Fariz menilai selama ini temuan Pansus tidak ada yang baru. Isu-isu yang dikemukakan oleh Pansus, sesuai pengamatan Pukat UGM hanya menunjukkan upaya pemelemahan Komisi Pemberantasan Korupsi (KPK) secara sistematis. "Bahkan gerakan Pansus hanya membuat gaduh situasi politik nasional," kata dia.
Menurut dia, berbagai sikap Pansus Angket yang patut dipertanyakan antara lain mengenai upaya mempersoalkan operasi tangkap tangan (OTT) yang dinilai tidak memiliki dasar hukum yang jelas. "Padahal, semua mengetahui OTT berpijak pada dasar hukum yang kuat yaitu KUHAP. Hasil dari OTT juga diuji oleh persidangan tipikor dan OTT-nya pun bisa diuji melalui praperadilan," tuturnya.
Menurut Fariz, Presiden Joko Widodo telah memiliki komitmen mendukung KPK. Dengan demikian diharapkan dapat mengendalikan partai-partai pendukungnya untuk menolak perpanjangan masa kerja Pansus tersebut.
"Masa kerja Pansus yang diperpanjang bisa dibaca sebagai strategi mengulur masalah. Hal itu dilakukan karena temuan Pansus gagal memberikan pukulan berarti terhadap KPK," ucapnya.

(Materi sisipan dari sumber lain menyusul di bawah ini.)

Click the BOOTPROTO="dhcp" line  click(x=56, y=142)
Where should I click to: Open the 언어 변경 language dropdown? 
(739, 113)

Sebelumnya, empat fraksi di DPR menolak perpanjangan masa kerja Panitia Khusus Hak Angket terkait Tugas dan Kewenangan KPK karena menilai Pansus sudah bisa mengambil kesimpulan dan membuat rekomendasi berdasarkan temuan yang sudah didapat.
Fraksi yang menolak perpanjangan masa kerja Pansus Angket KPK meliputi Fraksi Partai Gerindra, Fraksi Partai Demokrat, Fraksi Partai Keadilan Sejahtera (PKS), dan Fraksi Partai Amanat Nasional (PAN).